The third problem is that the proposed design would fail to provide timely benefits to families that had a high income last year but have a low income currently. It is this problem that staffers appear to be confused about.
If you are going to phase-out a child benefit, you need to input an income into the phase-out formula for every family in the program. You can get that income value from two places: (1) estimates of someone’s current-year income or (2) records of actual prior-year income.
If you use option (1), then you create a huge administrative burden and generate lots of benefit overpayments and clawbacks. That was the AFA approach that the new proposal reportedly abandons for option (2).
But if you use option (2), then the income being inputted into the phase-out formula is out of date. Some people who are currently very poor and who really need the child benefit to stay afloat will not get it because they had a high income in the prior year. They will be eligible for it again in the subsequent year but, by then, it may be too late.
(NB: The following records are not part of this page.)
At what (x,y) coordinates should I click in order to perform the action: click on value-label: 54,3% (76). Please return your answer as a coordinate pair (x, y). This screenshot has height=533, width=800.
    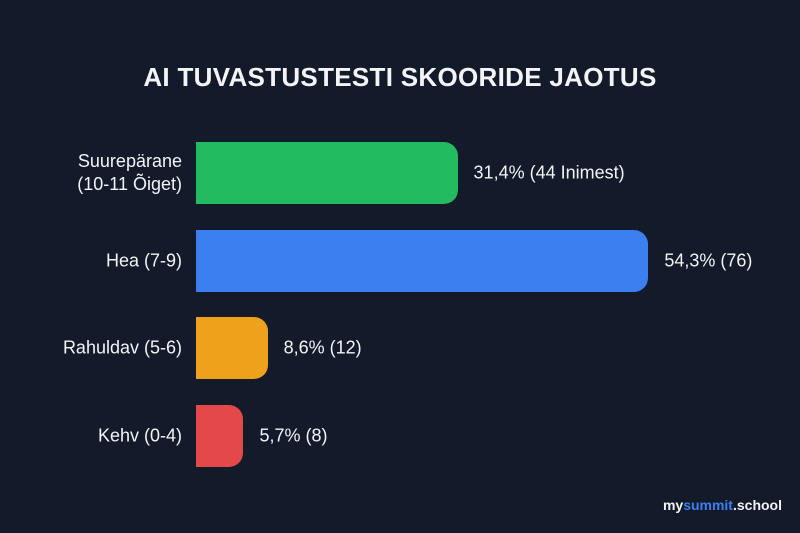
    Looking at the image, I should click on (708, 260). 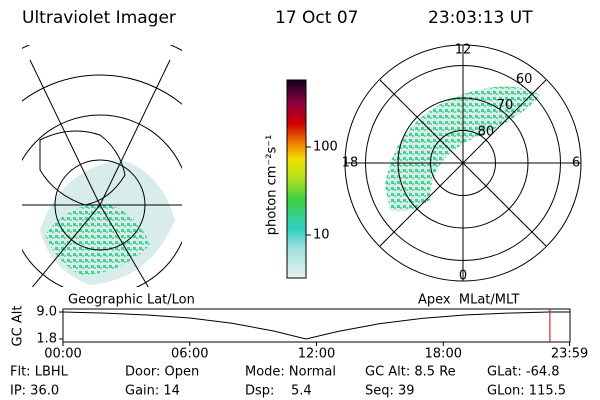 I want to click on colorbar-label: photon cm⁻²s⁻¹, so click(x=272, y=186).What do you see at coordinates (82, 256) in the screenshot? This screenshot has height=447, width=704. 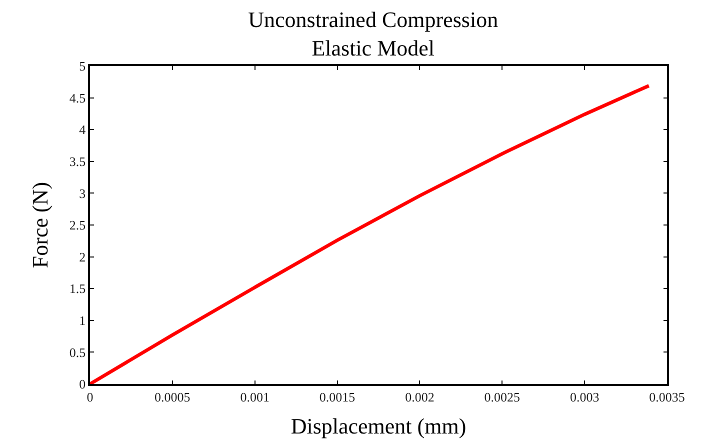 I see `y-tick-label: 2` at bounding box center [82, 256].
Both outcomes are bad, but if you are going to apply a phase-out, then this is the dilemma you set up for yourself. The reason I say the staffers seem confused about this is because, in Stein’s story, they appear to be trying to have it both ways:
The Democratic proposal is also expected to phase out above a certain income, meaning affluent families would not receive it. Eligibility would be based on family income in the prior year, much like eligibility for the stimulus payments. Taxpayers could use the new Treasury Department portal to update their status if they experienced dramatic income declines, according to the people familiar with plans, who stressed that these decisions had not been finalized.
The reason this is confused is that, if you are basing benefit eligibility on prior-year income, then changes in current-year income are irrelevant to current-year eligibility. Your current-year income determines your next-year eligibility. It does not determine your current-year eligibility.
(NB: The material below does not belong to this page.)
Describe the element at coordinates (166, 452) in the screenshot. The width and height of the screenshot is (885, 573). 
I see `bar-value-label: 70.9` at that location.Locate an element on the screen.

I supposed you could imagine a child benefit where the phase-out is based on the lesser of your prior-year income and your estimated current-year income. It’s not clear if that is what they have in mind, but if so, this does not get you out of the dilemma. Instead, it results in a system where the problems of both approaches are present. Creating a default arrangement where people receive benefits based on their prior-year income will result in some people not getting the benefits they are owed because they do not successfully navigate the bureaucratic hoops to register their income decline. Allowing people to override prior-year income with current-year estimates will result in some people underestimating their income, generating overpayments and clawbacks.
This kludge, although unclear and ineffective, is based on an admirable intent. The staffers appear to be trying to create a child benefit (1) that the rich do not net benefit from, (2) that is administratively easy, (3) that lacks overpayments and clawbacks, and (4) that is responsive to someone’s current income. But this combination is simply not possible with phase-outs.
To achieve these four goals, what you need is a universal child benefit that pays the exact same check to every family and then uses the regular tax system to ensure that affluent people do not net benefit from the program. This is the most administratively easy design, ensures there are no overpayments or clawbacks, and is based solely on someone’s current income since that is how taxes are assessed.
The universal child benefit is the perfect way to design a child benefit. It does everything right and nothing wrong. Every deviation from it introduces problems that the UCB does not have. The new proposal takes promising steps in the direction of a UCB but there is no reason why it should not go all the way.